◆ TASK ITEM
Write out the data exactly, keeping every line.

◆ TASK DATA

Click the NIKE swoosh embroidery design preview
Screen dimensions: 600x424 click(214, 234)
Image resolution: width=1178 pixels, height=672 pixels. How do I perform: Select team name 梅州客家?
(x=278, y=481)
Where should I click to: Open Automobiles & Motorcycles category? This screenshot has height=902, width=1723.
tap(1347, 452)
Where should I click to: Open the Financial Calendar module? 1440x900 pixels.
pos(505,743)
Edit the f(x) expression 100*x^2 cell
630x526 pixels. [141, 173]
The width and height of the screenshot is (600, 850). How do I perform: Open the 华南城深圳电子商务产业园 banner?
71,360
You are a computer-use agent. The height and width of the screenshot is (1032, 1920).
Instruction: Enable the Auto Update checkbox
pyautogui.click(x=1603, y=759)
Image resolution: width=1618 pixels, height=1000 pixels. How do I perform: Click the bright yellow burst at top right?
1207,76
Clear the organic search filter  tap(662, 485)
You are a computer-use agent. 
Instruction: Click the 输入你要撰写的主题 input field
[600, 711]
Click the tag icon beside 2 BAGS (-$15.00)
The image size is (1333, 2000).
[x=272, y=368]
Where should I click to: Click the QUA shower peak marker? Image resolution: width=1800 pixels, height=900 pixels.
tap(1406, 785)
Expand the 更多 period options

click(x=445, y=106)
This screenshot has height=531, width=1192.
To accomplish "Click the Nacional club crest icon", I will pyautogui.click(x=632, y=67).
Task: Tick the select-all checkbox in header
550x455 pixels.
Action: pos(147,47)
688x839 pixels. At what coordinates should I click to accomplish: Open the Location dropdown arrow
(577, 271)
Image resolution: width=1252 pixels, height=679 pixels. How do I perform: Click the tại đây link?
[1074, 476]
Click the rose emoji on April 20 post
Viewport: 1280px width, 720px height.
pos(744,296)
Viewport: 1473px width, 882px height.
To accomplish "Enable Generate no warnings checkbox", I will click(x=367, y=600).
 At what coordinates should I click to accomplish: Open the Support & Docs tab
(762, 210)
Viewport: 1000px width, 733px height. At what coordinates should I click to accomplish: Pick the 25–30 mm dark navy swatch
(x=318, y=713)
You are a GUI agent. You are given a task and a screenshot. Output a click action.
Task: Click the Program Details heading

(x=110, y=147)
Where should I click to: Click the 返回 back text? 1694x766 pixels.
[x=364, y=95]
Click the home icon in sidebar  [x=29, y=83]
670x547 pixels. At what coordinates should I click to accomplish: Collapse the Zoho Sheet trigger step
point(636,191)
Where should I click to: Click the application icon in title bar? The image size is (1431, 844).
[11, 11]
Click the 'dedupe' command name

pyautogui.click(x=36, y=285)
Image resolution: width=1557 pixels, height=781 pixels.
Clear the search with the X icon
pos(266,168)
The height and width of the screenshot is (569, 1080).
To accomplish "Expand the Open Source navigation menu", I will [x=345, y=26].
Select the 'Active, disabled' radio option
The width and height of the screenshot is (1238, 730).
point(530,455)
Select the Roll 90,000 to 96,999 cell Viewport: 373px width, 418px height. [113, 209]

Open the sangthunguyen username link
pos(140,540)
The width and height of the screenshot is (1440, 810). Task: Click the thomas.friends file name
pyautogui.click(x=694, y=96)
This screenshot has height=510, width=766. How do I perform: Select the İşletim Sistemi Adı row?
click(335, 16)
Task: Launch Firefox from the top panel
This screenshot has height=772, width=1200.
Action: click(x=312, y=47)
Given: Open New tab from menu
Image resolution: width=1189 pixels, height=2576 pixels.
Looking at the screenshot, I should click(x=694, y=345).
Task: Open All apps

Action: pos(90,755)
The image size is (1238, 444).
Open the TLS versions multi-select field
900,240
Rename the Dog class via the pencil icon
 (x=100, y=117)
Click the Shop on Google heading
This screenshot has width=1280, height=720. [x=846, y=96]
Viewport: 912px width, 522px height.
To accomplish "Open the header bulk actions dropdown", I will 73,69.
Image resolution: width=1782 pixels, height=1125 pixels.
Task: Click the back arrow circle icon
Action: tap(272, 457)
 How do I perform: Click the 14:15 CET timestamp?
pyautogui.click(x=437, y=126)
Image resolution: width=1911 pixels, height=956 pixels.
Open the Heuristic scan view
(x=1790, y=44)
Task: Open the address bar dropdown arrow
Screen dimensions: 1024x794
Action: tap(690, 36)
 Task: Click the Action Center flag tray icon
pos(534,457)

◆ THE COMPLETED TASK
Click the NIKE swoosh embroidery design preview
Screen dimensions: 600x424 click(214, 234)
Image resolution: width=1178 pixels, height=672 pixels. How do I perform: Select team name 梅州客家?
(x=278, y=481)
Where should I click to: Open Automobiles & Motorcycles category? This screenshot has height=902, width=1723.
tap(1347, 452)
Where should I click to: Open the Financial Calendar module? 1440x900 pixels.
pos(505,743)
Edit the f(x) expression 100*x^2 cell
630x526 pixels. [141, 173]
The width and height of the screenshot is (600, 850). How do I perform: Open the 华南城深圳电子商务产业园 banner?
71,360
You are a computer-use agent. The height and width of the screenshot is (1032, 1920).
Instruction: Enable the Auto Update checkbox
pyautogui.click(x=1603, y=759)
Image resolution: width=1618 pixels, height=1000 pixels. How do I perform: Click the bright yellow burst at top right?
1207,76
Clear the organic search filter  tap(662, 485)
You are a computer-use agent. 
Instruction: Click the 输入你要撰写的主题 input field
[600, 711]
Click the tag icon beside 2 BAGS (-$15.00)
The image size is (1333, 2000).
[x=272, y=368]
Where should I click to: Click the QUA shower peak marker? Image resolution: width=1800 pixels, height=900 pixels.
tap(1406, 785)
Expand the 更多 period options

click(x=445, y=106)
This screenshot has height=531, width=1192.
To accomplish "Click the Nacional club crest icon", I will pyautogui.click(x=632, y=67).
Task: Tick the select-all checkbox in header
550x455 pixels.
Action: pos(147,47)
688x839 pixels. At what coordinates should I click to accomplish: Open the Location dropdown arrow
(577, 271)
Image resolution: width=1252 pixels, height=679 pixels. How do I perform: Click the tại đây link?
[1074, 476]
Click the rose emoji on April 20 post
Viewport: 1280px width, 720px height.
pos(744,296)
Viewport: 1473px width, 882px height.
To accomplish "Enable Generate no warnings checkbox", I will click(x=367, y=600).
 At what coordinates should I click to accomplish: Open the Support & Docs tab
(762, 210)
Viewport: 1000px width, 733px height. At what coordinates should I click to accomplish: Pick the 25–30 mm dark navy swatch
(x=318, y=713)
You are a GUI agent. You are given a task and a screenshot. Output a click action.
Task: Click the Program Details heading

(x=110, y=147)
Where should I click to: Click the 返回 back text? 1694x766 pixels.
[x=364, y=95]
Click the home icon in sidebar  [x=29, y=83]
670x547 pixels. At what coordinates should I click to accomplish: Collapse the Zoho Sheet trigger step
point(636,191)
Where should I click to: Click the application icon in title bar? The image size is (1431, 844).
[11, 11]
Click the 'dedupe' command name

pyautogui.click(x=36, y=285)
Image resolution: width=1557 pixels, height=781 pixels.
Clear the search with the X icon
pos(266,168)
The height and width of the screenshot is (569, 1080).
To accomplish "Expand the Open Source navigation menu", I will [x=345, y=26].
Select the 'Active, disabled' radio option
The width and height of the screenshot is (1238, 730).
point(530,455)
Select the Roll 90,000 to 96,999 cell Viewport: 373px width, 418px height. [113, 209]

Open the sangthunguyen username link
pos(140,540)
The width and height of the screenshot is (1440, 810). Task: Click the thomas.friends file name
pyautogui.click(x=694, y=96)
This screenshot has height=510, width=766. How do I perform: Select the İşletim Sistemi Adı row?
click(335, 16)
Task: Launch Firefox from the top panel
This screenshot has height=772, width=1200.
Action: click(x=312, y=47)
Given: Open New tab from menu
Image resolution: width=1189 pixels, height=2576 pixels.
Looking at the screenshot, I should click(x=694, y=345).
Task: Open All apps

Action: pos(90,755)
The image size is (1238, 444).
Open the TLS versions multi-select field
900,240
Rename the Dog class via the pencil icon
 (x=100, y=117)
Click the Shop on Google heading
This screenshot has width=1280, height=720. [x=846, y=96]
Viewport: 912px width, 522px height.
To accomplish "Open the header bulk actions dropdown", I will 73,69.
Image resolution: width=1782 pixels, height=1125 pixels.
Task: Click the back arrow circle icon
Action: tap(272, 457)
 How do I perform: Click the 14:15 CET timestamp?
pyautogui.click(x=437, y=126)
Image resolution: width=1911 pixels, height=956 pixels.
Open the Heuristic scan view
(x=1790, y=44)
Task: Open the address bar dropdown arrow
Screen dimensions: 1024x794
Action: tap(690, 36)
 Task: Click the Action Center flag tray icon
pos(534,457)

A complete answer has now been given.